Being able to watch different domains implement additional schema elements over time may be precisely the sort of signal a standards body will need to make effective decisions.
+1 for moving quickly
On Oct 21, 2022, at 12:27, Paul Frazee @.***> wrote:
Broadly speaking, this means that anybody can create a new set of schemas (a new "lexicon") under a domain they control, and that whoever controls the domain controls those schemas. It's up to each of them to establish how they govern it.
@pfrazee 👀
...not sure at this stage whether we'll include it as a core bsky.app schema, an optional bsky.app schema, or leave it as something outside of bsky.app. It's ultimately a UX question, and the pros & cons are both valid.
I hear you -- makes sense. Being so new means there is much to figure out.
Here are two cents: I had assumed (perhaps wrongly so) that the bsky
domain was going to act as a base lexicon current/future platforms could start from -- with the option to add custom records per their unique use cases. But say a "forum"-style site (stackoverflow, stack exchange, hacker news, reddit, youtube, etc., etc.) wanted to migrate to atproto
. If they wanted to start from the bsky
lexicon to keep it simple, they would be missing the downvote
feature and thereby require the addition of custom lexicon records -- for one record.
Since the lexicon system is so flexible, perhaps this will be a moot point. It's just something to consider if the bsky
domain lexicon is meant to be a base to build from.
~
Ahhh the great downvote debate!
I am indifferent to whichever pony wins, so long as there were no horses harmed in the making of this race. 🐎
Is there canonical reading where I can educate myself on this?
@mikestaub -- good question. @jdlewin -- good point.
I had assumed (perhaps wrongly so) that the bsky domain was going to act as a base lexicon current/future platforms could start from
Yeah this aspect is not totally clear yet, and the question is about how software expresses the use of schemas and their intentions. (I have a tweet thread on this.)
At the moment it's simpler to view the bsky lexicon as a cohesive set of schemas which represent a single application -- that is, if you are using app.bsky.post
, then you can expect other software using app.bsky.post
to also use app.bsky.like
. This makes it simple to evaluate whether you support the bsky lexicon, and to evaluate what other apps expect you to do.
What we're going to discover as time goes on is: how do we make this a more fluid system? Will it be...
- Lexicons can define schemas that are basically optional (as you're suggesting)?

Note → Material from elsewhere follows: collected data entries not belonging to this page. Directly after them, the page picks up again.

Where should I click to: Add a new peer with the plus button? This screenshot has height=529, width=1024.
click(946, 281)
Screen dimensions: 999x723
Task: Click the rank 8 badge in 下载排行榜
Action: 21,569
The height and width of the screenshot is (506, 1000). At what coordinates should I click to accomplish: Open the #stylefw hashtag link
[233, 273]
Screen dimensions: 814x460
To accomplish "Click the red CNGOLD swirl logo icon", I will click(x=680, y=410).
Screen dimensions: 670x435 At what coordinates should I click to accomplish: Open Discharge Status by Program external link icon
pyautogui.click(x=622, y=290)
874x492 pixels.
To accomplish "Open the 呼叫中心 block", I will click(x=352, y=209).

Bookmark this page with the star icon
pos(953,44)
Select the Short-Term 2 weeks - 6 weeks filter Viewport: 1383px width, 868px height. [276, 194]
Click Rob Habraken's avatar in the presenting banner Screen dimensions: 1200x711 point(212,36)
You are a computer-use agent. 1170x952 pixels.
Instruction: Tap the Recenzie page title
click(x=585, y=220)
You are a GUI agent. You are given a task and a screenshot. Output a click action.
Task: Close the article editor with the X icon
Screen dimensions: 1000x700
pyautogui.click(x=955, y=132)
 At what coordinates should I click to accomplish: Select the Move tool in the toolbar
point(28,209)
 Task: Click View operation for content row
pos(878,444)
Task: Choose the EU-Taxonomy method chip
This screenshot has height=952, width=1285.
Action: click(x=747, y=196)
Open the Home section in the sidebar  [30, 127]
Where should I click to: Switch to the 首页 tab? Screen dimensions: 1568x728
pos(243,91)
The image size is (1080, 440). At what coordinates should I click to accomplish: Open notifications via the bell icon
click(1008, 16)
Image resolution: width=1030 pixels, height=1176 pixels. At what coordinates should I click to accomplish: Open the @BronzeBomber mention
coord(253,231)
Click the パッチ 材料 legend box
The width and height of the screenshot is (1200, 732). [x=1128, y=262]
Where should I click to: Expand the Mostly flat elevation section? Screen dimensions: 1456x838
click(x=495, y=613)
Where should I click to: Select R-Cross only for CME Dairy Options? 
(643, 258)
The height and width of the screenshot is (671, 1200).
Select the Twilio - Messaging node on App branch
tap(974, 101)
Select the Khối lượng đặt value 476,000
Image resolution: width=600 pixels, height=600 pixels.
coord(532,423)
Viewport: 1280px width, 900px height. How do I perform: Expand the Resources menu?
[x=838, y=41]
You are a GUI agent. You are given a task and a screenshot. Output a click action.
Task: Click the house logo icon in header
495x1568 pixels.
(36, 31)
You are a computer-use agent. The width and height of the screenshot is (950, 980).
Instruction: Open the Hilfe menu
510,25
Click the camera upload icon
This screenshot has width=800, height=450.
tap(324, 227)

- Lexicons can mix in other lexicons?
- You create entirely separate lexicons and view them as distinct applications?
We're designing for 1 & 2 to happen, but we need to actually see how those things work. What happens, for instance, when an app adds the "dislike" button but every other app doesn't recognize the dislike record it produces? You've got users pressing dislike and thinking they're being heard, when in fact they're shouting into the void. It's an intention mismatch. Schemas are ultimately protocol; they depend on shared consensus.
What I'm hoping will emerge are really good tools for making 1 & 2 work, and we have a couple ideas. We're just focusing on getting a base vocabulary to work first.